The claim of the appellant that the evidence fails to show that the defendant was negligent but shows the deceased was guilty of contributory negligence is without merit. The main evidence relied on by plaintiff in support of the right of recovery was that given with reference to the signals by the motorman as the car approached the crossing. The car was a local one and would have stopped at the crossing on signal. Campbell and Ross both desired to take it and the latter was sent ahead by the former to signal it to stop. This, Ross testified, he did, and received responses from the motorman of two whistle blasts which he understood, and which the testimony of other witnesses showed were the usual whistles and generally understood by persons traveling on such cars to indicate that cars would stop, and which the jury had a right to assume Campbell understood to indicate that the approaching car would stop at the crossing. The testimony on the part of the defendant denied that the signals were given as claimed but that only warning or danger signals were given which indicated and were generally understood to indicate that the car would not stop. In this conflict of the evidence on this matter it was for the jury to determine which testimony it would accept, and from the general verdict returned it is clear that it accepted the testimony on this subject as produced on behalf of the plaintiff. This being true, it is unnecessary to discuss the proposition that the failure of the motorman to lessen the speed of his car and slow down after announcing an intention to do so, clearly constituted negligence on the part of the defendant.
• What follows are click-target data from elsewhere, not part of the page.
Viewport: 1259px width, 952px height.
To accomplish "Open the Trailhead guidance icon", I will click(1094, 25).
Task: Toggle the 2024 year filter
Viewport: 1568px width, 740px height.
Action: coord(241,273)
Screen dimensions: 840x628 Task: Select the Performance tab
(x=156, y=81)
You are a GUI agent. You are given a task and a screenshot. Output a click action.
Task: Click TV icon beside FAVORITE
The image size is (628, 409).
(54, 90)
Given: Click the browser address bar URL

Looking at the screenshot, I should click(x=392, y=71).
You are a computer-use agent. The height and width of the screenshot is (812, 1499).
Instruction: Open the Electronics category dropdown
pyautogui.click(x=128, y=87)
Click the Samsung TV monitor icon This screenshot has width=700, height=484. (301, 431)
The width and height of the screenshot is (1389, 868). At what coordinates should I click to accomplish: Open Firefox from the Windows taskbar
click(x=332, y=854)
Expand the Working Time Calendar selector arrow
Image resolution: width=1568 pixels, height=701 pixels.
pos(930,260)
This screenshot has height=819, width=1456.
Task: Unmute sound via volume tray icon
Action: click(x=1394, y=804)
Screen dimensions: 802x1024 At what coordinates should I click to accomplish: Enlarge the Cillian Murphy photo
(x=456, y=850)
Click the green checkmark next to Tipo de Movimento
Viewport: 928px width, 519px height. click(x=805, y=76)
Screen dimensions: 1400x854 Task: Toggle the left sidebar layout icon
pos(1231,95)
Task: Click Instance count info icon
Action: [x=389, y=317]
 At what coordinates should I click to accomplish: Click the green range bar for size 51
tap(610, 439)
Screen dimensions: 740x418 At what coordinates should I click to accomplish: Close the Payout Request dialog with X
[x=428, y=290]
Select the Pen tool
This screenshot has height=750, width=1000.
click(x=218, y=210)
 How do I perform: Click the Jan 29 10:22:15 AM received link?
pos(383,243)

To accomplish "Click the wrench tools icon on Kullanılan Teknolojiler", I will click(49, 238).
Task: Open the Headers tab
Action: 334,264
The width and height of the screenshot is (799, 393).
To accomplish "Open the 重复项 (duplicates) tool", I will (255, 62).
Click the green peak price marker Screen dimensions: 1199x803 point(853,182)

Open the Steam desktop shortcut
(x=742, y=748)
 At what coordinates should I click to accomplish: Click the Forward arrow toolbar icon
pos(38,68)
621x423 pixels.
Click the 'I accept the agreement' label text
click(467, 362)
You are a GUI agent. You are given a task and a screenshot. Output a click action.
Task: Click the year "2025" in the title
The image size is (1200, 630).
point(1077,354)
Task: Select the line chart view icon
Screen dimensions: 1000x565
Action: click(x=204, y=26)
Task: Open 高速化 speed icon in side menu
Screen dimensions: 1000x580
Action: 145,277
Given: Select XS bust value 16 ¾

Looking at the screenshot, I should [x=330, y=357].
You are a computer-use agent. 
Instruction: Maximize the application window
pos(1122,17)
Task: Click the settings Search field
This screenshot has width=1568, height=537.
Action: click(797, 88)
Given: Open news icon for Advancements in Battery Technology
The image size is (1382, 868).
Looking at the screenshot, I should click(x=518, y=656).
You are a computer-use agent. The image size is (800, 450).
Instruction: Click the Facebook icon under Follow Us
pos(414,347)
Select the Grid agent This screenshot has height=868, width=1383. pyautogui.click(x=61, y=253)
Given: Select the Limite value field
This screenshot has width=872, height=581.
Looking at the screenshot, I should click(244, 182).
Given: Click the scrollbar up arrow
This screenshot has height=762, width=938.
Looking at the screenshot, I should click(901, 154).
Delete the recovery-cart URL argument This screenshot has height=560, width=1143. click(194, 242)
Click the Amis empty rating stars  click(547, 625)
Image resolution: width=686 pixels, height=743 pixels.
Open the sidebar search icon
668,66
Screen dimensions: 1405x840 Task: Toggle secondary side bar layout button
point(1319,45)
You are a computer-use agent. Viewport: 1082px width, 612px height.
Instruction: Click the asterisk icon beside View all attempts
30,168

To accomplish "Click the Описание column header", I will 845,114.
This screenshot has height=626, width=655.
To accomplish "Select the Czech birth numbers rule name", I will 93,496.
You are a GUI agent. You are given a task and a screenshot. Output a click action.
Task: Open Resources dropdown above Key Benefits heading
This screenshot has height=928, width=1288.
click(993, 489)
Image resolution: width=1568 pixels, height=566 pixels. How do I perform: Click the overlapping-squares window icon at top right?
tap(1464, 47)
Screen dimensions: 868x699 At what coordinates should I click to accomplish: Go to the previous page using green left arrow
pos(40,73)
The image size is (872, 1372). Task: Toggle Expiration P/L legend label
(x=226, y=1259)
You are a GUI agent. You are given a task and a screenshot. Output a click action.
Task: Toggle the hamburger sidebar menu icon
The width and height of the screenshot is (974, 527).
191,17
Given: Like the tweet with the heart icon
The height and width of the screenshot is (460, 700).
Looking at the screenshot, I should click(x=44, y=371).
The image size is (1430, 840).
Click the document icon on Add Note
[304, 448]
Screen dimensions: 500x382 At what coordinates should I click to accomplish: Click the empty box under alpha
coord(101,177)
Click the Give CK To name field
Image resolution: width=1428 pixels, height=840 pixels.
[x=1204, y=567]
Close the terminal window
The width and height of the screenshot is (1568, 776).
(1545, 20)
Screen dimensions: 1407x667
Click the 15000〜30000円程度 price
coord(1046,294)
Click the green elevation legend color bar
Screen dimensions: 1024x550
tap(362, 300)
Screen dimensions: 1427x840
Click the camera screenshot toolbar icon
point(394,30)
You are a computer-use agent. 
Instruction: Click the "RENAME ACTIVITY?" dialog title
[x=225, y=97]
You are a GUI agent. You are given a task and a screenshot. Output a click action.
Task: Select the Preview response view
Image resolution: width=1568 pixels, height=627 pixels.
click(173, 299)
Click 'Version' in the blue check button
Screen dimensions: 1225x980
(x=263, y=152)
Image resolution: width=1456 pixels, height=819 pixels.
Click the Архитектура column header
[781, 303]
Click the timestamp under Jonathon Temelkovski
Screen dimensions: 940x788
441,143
Now as to the claim of appellant that the deceased was guilty of contributory negligence. It is said by appellant in its briefs that "Unless excuse for his conduct be found in the whistling of the defendant's car, or the nature of the headlight, the act of the deceased must confessedly constitute negligence" which directly contributed to his death. But the evidence warranted the jury in finding, as is necessarily implied from their verdict in favor of the plaintiff, that the conduct of the deceased was excused for both the reasons suggested, and, hence, against the defendant on its claim of contributory negligence. The matter of the headlight bore on the question of the extent to which Campbell could observe the distance that the car was away from the crossing when he attempted to cross, and the rate of speed at which it was coming. There was no obstruction on the track which would intercept his vision but there was much evidence to the effect that on account of the intense brilliancy of the headlight he could not either see the car or determine the distance or rate of speed at which it was approaching the crossing. The testimony of one witness on this subject illustrates the testimony of many. He testified: "When a car is coming from the north with a bright headlight on you see only the bright light. The light is so strong that it obscures the car. All you see coming is the bright light out of the darkness. You cannot judge the distance the car is away from you. And at no given time can you tell accurately or with any degree of certainty how fast the car is coming. . . . If you look steadily at the headlight as the car approached you, the brightness of the headlight would dazzle your eyes — if you looked into the center of it. If you just glanced at it, as the ordinary pedestrian would, you could not tell about where it was. Couldn't tell anything about it at all."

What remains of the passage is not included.